### MATERIAL FOR THE TASK
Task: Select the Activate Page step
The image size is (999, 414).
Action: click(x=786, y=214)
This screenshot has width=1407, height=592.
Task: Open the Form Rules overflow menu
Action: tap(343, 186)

### WHAT IS REQUIRED
Write every line of the entries above as a JSON list of strings, one string per line, leaving out any blank lines.

### OUTPUT OF THE TASK
[
  "Task: Select the Activate Page step",
  "The image size is (999, 414).",
  "Action: click(x=786, y=214)",
  "This screenshot has width=1407, height=592.",
  "Task: Open the Form Rules overflow menu",
  "Action: tap(343, 186)"
]